Se detuvieron ante un cuadro de Francis Bacon. El rostro deformado, las pinceladas violentas, parecían a punto de saltar fuera del marco. Elena frunció el ceño, pero no apartó la vista.
—Esto me duele —susurró—. Me recuerda que todos llevamos dentro un rostro que nunca mostramos. John la miró con detenimiento. En su tono no había afectación, sino una vulnerabilidad genuina.
—Yo prefiero pensar que es solo técnica —dijo él, aunque sabía que la frase sonaba defensiva. —No. Mira —señaló ella—. Esto no lo hace alguien que solo piensa en la técnica. Lo realiza alguno que no podía callar lo que le ardía por dentro.
El silencio entre ambos se volvió espeso, como si aquella pintura hubiera abierto una rendija en territorios que todavía no se atrevían a explorar. John sintió un estremecimiento: ¿qué pasaría si Elena miraba demasiado hondo también en él?
Subieron al último piso, donde los ventanales se abrían hacia la ciudad. Londres se extendía en todas direcciones, con la cúpula de San Pablo dominando la vista. El río serpenteaba, gris y majestuoso, mientras los puentes lo unían a un tiempo y a otro.
—Me gusta este lugar —dijo Elena, apoyando las manos contra el vidrio—. Parece que la ciudad entera fuera parte de la exposición. —Y nosotros, espectadores sin boleto. —O parte de la obra —lo corrigió ella, con una sonrisa leve—. ¿No lo piensas? Cada movimiento nuestro es observado por alguien, aunque no lo sepamos.
John no respondió. Miraba los reflejos en el cristal: su silueta junto a la de Elena, dos figuras que parecían acercarse sin tocarse.
En ese instante comprendió que el Tate no era solo un museo para Elena, sino un laboratorio de vida.

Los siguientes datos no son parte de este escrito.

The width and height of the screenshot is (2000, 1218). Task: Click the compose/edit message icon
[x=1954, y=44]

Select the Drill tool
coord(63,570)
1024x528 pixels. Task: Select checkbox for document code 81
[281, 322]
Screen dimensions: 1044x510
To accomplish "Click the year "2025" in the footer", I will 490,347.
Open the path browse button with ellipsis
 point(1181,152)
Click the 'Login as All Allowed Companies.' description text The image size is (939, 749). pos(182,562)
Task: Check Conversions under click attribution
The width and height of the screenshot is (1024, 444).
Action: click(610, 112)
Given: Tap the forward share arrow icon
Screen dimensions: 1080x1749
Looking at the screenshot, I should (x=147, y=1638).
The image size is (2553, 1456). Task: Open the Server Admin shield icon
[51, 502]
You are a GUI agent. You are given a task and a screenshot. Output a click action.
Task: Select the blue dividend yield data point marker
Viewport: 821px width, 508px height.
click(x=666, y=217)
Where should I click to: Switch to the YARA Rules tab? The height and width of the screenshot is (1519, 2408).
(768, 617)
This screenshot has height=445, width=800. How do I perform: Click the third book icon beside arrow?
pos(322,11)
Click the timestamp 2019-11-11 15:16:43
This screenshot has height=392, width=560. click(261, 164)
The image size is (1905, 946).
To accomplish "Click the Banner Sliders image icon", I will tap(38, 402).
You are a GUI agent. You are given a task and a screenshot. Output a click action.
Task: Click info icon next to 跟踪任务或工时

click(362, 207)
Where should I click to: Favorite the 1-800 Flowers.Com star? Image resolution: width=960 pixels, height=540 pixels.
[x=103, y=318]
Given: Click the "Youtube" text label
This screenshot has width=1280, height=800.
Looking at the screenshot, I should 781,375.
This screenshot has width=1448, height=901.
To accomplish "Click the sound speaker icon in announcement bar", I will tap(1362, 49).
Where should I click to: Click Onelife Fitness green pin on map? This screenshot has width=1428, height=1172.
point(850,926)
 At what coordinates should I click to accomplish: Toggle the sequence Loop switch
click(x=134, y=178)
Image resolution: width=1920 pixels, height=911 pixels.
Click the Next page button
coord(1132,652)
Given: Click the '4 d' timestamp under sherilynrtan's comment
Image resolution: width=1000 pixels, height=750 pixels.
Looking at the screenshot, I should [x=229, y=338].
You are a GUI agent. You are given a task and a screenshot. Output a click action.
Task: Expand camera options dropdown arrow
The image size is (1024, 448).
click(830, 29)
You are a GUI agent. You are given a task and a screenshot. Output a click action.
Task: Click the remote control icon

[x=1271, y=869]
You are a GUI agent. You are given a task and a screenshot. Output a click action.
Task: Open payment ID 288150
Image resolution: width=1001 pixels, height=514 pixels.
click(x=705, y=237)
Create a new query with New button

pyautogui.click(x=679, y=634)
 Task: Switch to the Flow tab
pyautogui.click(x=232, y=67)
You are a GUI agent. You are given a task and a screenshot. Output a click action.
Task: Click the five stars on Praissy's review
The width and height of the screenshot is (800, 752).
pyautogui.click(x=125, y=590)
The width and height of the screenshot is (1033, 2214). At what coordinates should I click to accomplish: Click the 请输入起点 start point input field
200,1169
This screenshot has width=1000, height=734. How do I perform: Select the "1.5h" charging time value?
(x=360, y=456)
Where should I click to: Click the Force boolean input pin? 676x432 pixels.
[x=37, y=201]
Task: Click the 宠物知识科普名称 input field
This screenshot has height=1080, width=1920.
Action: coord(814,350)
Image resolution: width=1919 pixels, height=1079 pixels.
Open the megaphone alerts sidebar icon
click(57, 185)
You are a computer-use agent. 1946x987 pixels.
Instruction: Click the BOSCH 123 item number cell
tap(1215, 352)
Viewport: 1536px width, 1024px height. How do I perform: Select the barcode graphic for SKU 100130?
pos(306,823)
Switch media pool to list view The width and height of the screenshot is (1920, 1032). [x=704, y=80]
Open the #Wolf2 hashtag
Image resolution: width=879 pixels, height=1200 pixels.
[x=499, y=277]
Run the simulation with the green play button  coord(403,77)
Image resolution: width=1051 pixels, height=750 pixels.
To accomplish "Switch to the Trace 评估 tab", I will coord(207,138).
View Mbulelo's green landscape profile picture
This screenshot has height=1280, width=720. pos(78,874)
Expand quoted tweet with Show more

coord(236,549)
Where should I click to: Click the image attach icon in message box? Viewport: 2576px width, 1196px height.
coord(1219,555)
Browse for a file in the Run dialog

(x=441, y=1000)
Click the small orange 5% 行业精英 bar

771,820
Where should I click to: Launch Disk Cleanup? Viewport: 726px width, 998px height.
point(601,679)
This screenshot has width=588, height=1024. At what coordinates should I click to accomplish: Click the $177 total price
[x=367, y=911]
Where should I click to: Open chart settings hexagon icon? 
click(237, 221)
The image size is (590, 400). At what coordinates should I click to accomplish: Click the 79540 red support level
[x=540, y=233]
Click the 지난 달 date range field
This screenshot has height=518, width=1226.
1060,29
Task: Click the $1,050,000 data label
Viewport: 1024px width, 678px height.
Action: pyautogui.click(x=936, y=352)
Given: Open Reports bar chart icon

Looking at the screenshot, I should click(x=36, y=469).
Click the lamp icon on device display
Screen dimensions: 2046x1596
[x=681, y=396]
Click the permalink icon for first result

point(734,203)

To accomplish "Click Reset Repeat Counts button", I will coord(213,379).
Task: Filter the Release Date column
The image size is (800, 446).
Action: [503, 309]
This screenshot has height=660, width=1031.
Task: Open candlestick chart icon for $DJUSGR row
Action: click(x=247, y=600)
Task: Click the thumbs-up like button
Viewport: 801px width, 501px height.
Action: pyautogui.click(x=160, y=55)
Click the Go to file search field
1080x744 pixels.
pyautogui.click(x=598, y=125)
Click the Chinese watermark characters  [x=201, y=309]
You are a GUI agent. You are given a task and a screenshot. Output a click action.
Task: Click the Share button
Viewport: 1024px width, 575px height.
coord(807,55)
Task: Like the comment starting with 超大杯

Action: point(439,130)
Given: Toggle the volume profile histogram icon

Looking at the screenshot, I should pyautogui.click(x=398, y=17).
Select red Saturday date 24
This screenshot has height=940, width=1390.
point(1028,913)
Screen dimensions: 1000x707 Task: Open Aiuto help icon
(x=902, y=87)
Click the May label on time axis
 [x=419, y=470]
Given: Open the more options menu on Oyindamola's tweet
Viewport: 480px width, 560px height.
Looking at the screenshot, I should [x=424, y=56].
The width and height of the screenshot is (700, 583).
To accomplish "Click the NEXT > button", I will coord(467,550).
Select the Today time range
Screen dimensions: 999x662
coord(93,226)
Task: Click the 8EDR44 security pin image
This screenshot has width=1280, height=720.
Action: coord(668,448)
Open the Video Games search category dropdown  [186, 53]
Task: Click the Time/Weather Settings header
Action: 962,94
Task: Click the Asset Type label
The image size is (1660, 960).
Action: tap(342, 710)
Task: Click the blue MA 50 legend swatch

Cada pieza le servía para interrogarse, para tender puentes. Él, que tantas veces había mirado con desdén el arte contemporáneo, se descubría dispuesto a escuchar, no tanto lo que decían las obras, más bien, lo que despertaban en ella.
Salieron poco después, envueltos de nuevo por el aire húmedo de Londres. El río los esperaba.
Los cafés
El frío arreció al salir del museo. Una brisa húmeda venía desde el río y se colaba bajo los abrigos como si Londres quisiera recordarles su condición invernal, aun en tardes luminosas. Elena propuso buscar un café cercano; John aceptó con un gesto, agradecido por la excusa de resguardarse y prolongar la conversación.
Atravesaron el puente peatonal que conducía hacia la orilla norte. El pavimento metálico vibraba levemente con cada paso, y las luces que se encendían poco a poco daban al horizonte un aire de escenario en montaje.
Encontraron una cafetería, con ventanales empañados y lámparas que derramaban un resplandor ámbar sobre las mesas. El interior olía a café recién molido y a madera gastada. Eligieron una mesa en un rincón, desde donde se podía observar la calle sin ser vistos demasiado.
Elena retiró su bufanda y pidió un cappuccino; John, un simple espresso. Había algo en esa elección que parecía resumirlos: ella, espuma y ligereza; él, amargura concentrada.